I routinely shoot with three cameras and I use a similar file naming convention.  It's important to have the times synched on your camera's as best as possible.  Once I sort each camera's shots for picks and duds, I combine all the picks into one folder and sort by capture date.  Before handing to the client, I "F2" a name change to sequence the picks.  This seems to work very well for me.  The struggle comes when an assistant hands me a card from their camera with a time stamp 13 hours off.  LR makes it easy to change that too.


----------



## johnbeardy (Oct 31, 2007)

Sean

"Any system that allows a user to find a specific image quickly is as valid as the next." No, that's close to the Aperture 1 black hole approach - why even bother renaming files - and seems great in theory until you consider the long term. People change front ends, or search requirements change over time. The folder system is only about storage, access speed, security, reconstruction after catastrophe, data migration - about physical issues, not describing the contents.

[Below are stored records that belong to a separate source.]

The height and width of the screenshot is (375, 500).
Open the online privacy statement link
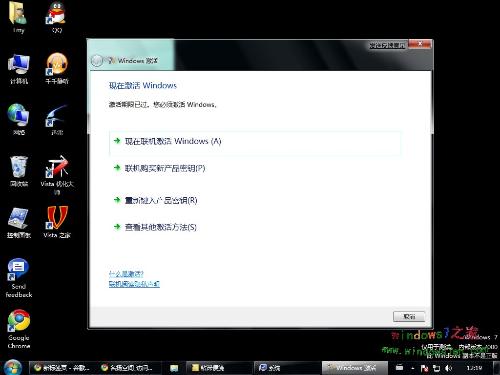tap(134, 284)
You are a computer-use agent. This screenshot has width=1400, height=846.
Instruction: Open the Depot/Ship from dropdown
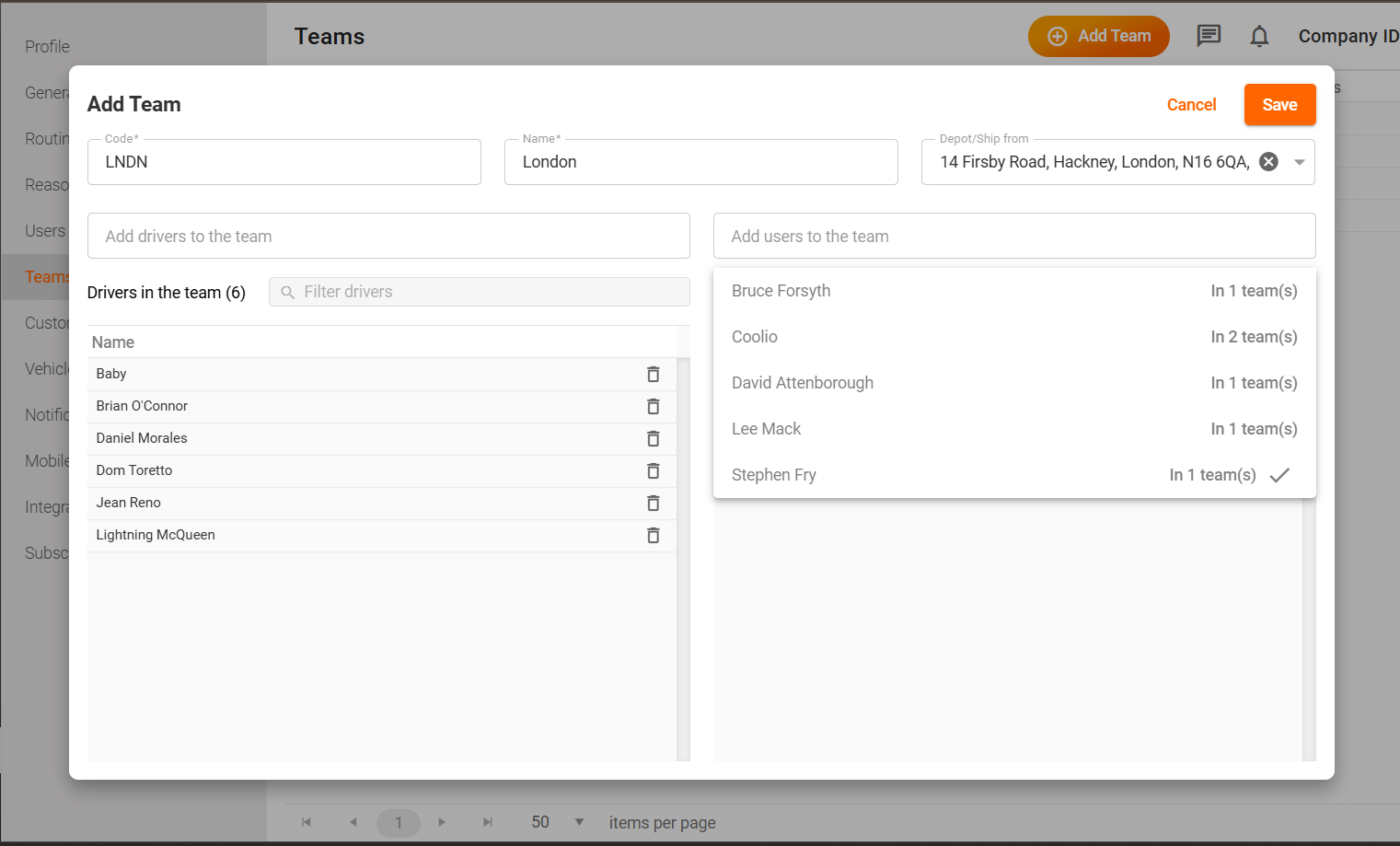point(1299,161)
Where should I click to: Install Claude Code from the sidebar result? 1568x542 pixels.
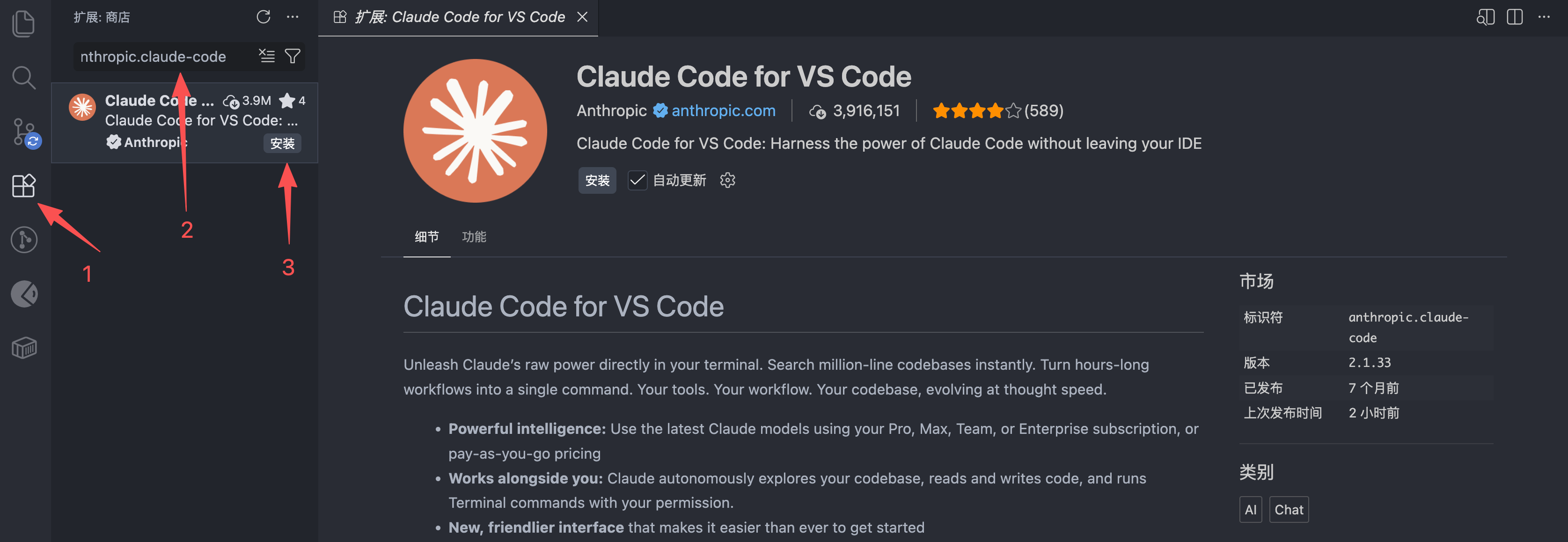(x=282, y=143)
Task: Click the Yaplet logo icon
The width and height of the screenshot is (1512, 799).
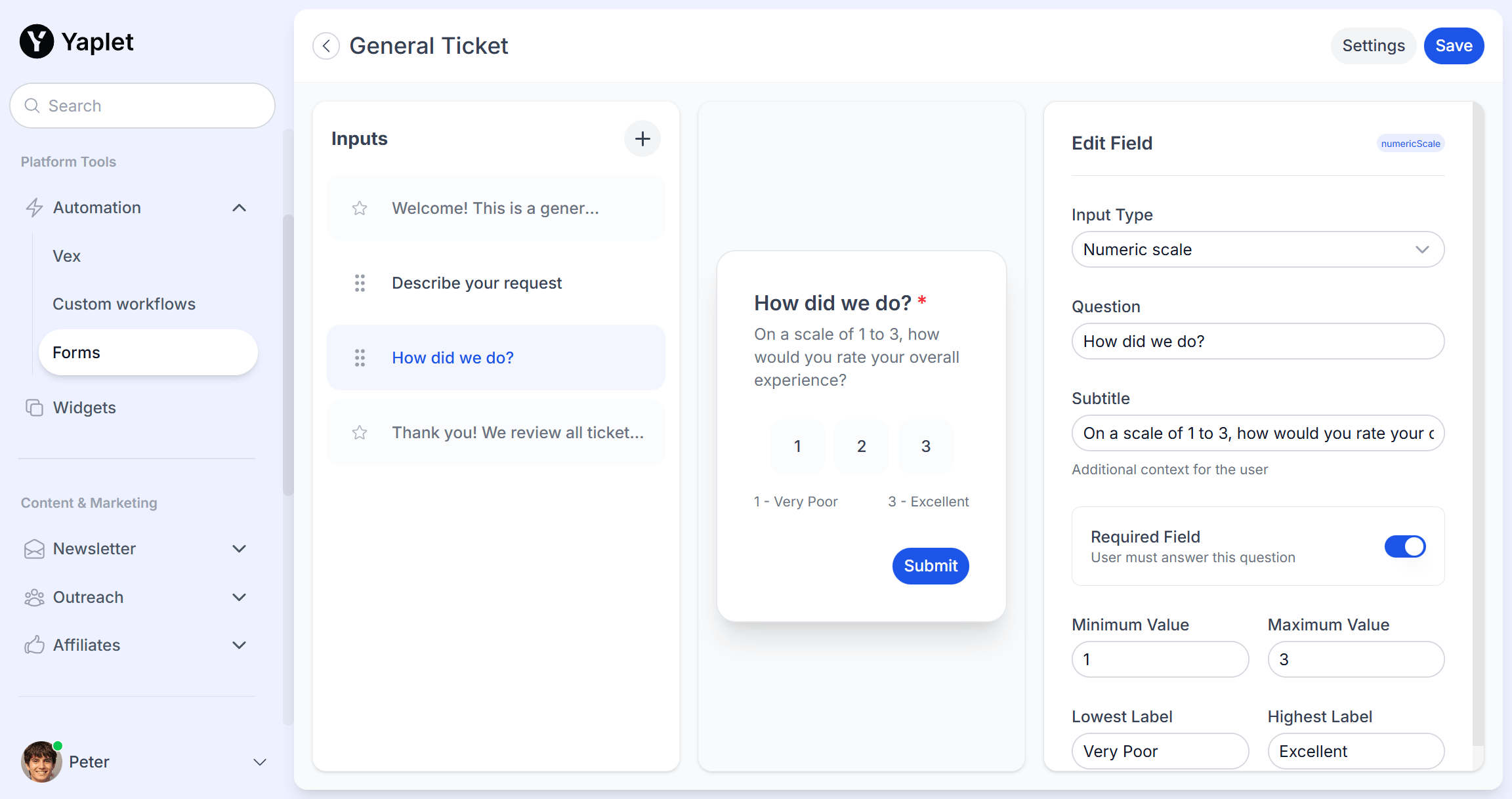Action: pos(37,42)
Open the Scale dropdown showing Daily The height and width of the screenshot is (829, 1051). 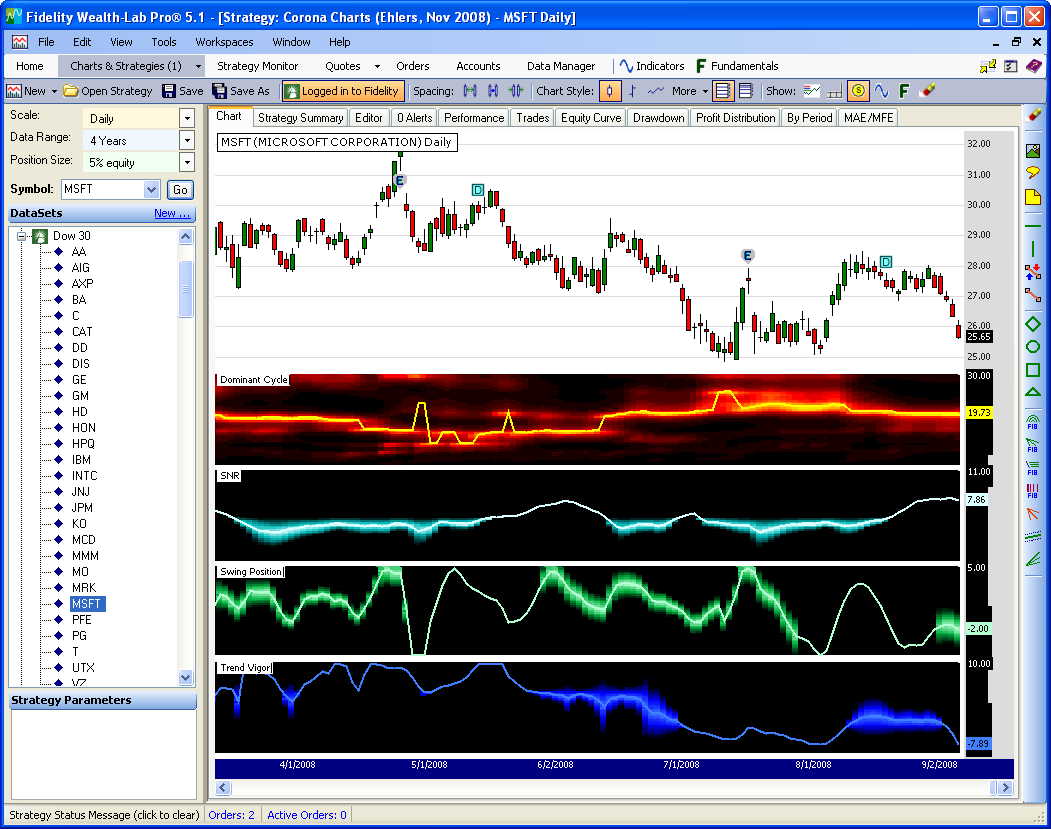(x=187, y=118)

You don't know how many times I've encountered photographers with hierarchical folder systems that they're smart enough to maintain. Hm, only last week I was sorting out a wildlife guy's archive that was organized by species - he thought it worked like a dream except where two species were in the same shot, and one family of species was outgrowing its drive. That led to more mucking around moving files between his folders and screwing up his backup when he tried to prevent it picking up those moved files. Sooner or later, a hierarchical system ends in tears. It's an amateur approach. That's OK - it's billable. 

John


----------



## Clicio Barroso (Nov 1, 2007)

johnbeardy said:


> You don't know how many times I've encountered photographers with hierarchical folder systems that they're smart enough to maintain



I don't know if this will help or not, but my system has been working very well for the past two years.
Structure:
Pictures/YYYY/MM/categories/files.DNG
Where "categories" are what I most shoot: Advertisement, Editorial, Catalogs, Personal, Travel, Workshops
Naming of the files: YYMMDD_client_'''1.DNG
If it is personal or the client is a model, in place of the "client" goes my name or the model's name.
:idea:
Regards,


----------



## I Simonius (Nov 2, 2007)

listened to the podcast and glad to hear none of thoseguys got close to agreeing either:lol:


----------



## Pindy (Nov 2, 2007)

johnbeardy said:


> Unless you use a strictly date-based structure, there is always the risk of your pictures either being duplicated or falling between the cracks and being controlled only in your imagination. A subject hierarchy or simple date based folders? In other words, using your folder system to analyze your work is a dead end - that's what metadata is for.
> 
> John



John, you've just about convinced me. Excellent points.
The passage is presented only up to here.